N concentration effects on structure and superconductivity of NbN thin films

Abstract

In this work, we present a study on niobium nitride (NbN) thin films deposited using a reactive magnetron sputtering of Nb at different partial pressures of N2 (RN2). The effect of N concentration on the structural and superconducting properties of niobium mononitride (NbN) thin films was investigated using x-ray diffraction and resistivity measurements. During the initial nitridation process (RN2 = 0.5 to 2%) N atoms occupy interstitial sites within Nb, leading to an expansion and distortion in Nb lattice. At an intermediate RN2 range (RN2 = 8 to 16%), nearly stoichiometric NbN phase emerges and further nitridation (RN2 = 20 to 100%) results in expansion and distortion of NbN, similar to the effect observed in Nb. Low temperature and high magnetic field resistivity measurements reveal that the superconducting transition temperature (TC) and the upper critical field (HC2(0)) maximizes to 12.8 K and 30 T at RN2 = 16%. Both deficiency or excess of N from equiatomic NbN composition leads to a reduction in TC and HC2(0).

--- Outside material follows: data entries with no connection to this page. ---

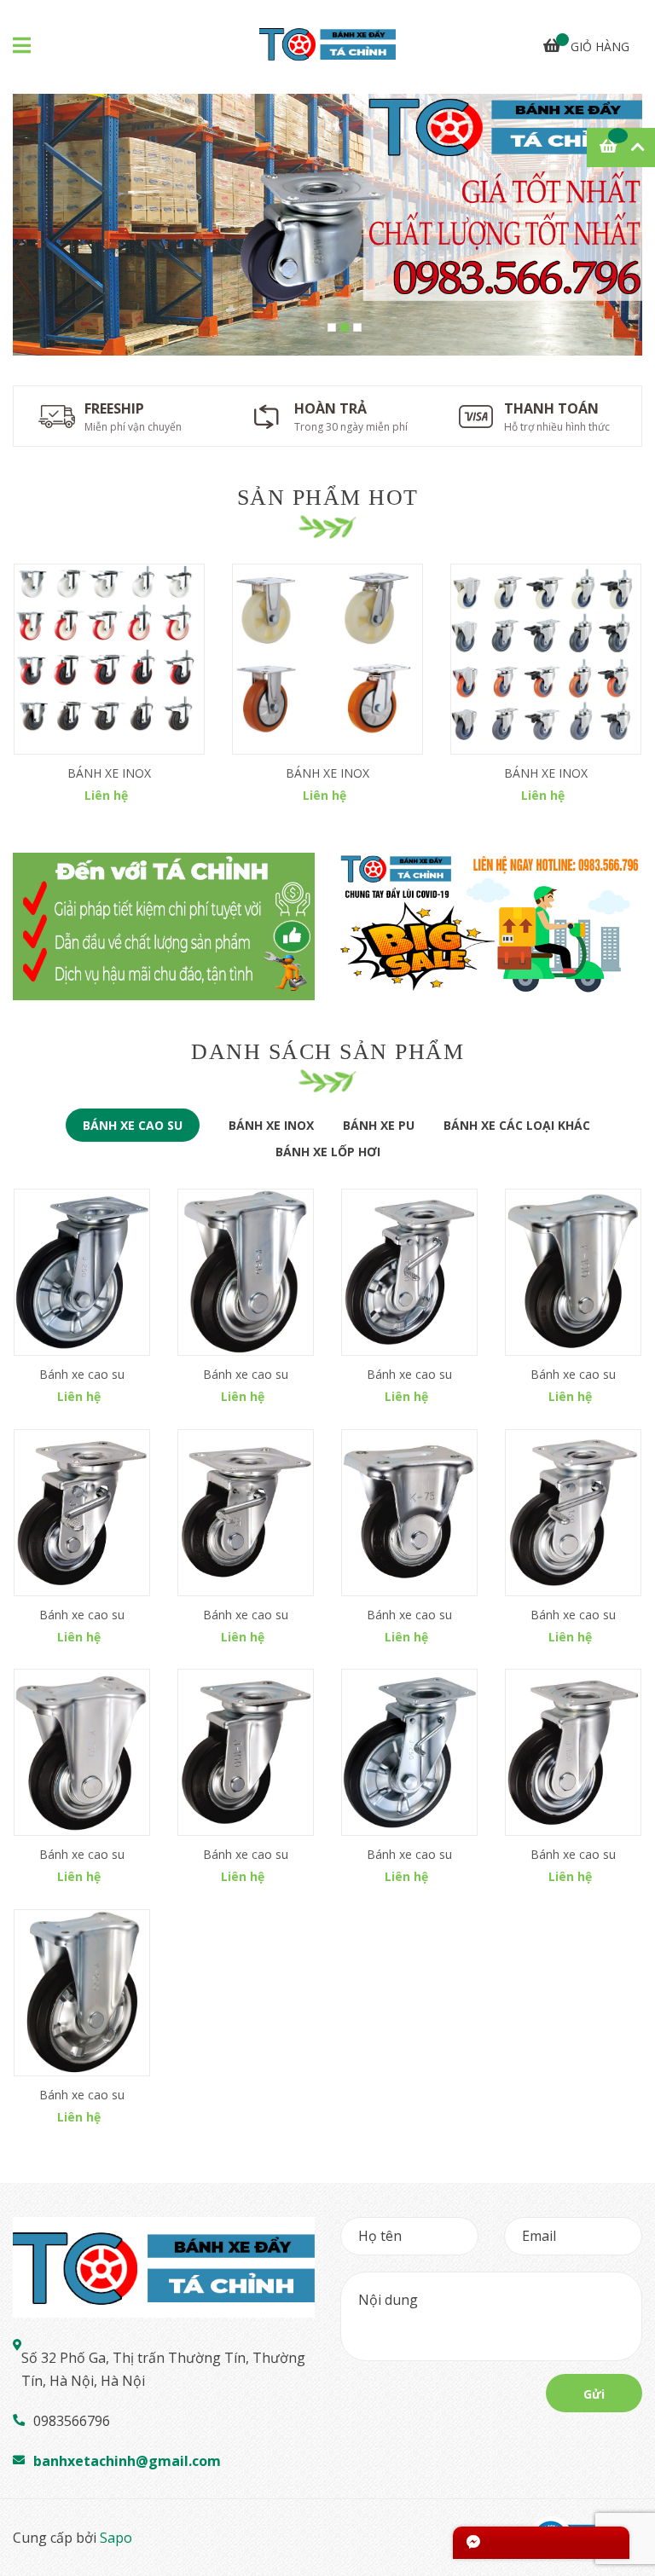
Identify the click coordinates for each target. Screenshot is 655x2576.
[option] (327, 225)
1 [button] (332, 327)
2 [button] (344, 327)
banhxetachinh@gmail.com (127, 2461)
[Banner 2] (491, 926)
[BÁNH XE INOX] (109, 659)
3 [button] (357, 327)
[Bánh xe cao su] (82, 1272)
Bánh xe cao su (82, 1374)
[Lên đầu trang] (625, 2495)
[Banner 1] (164, 926)
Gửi (594, 2394)
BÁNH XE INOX (109, 773)
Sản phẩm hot (328, 497)
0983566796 (71, 2420)
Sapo (116, 2537)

The effect of an applied radio frequency (rf) bias during the growth of NbN thin films was also studied and it was found that under optimized rf biasing conditions, the adatom mobility can be enhanced leading to superior long-range crystalline ordering with reduced disorder/defects. As a result, higher value of TC = 13.2 K was obtained. In essence through this work, we demonstrate possibilities to attain a stoichiometric NbN phase without the need of high growth temperatures during the deposition process.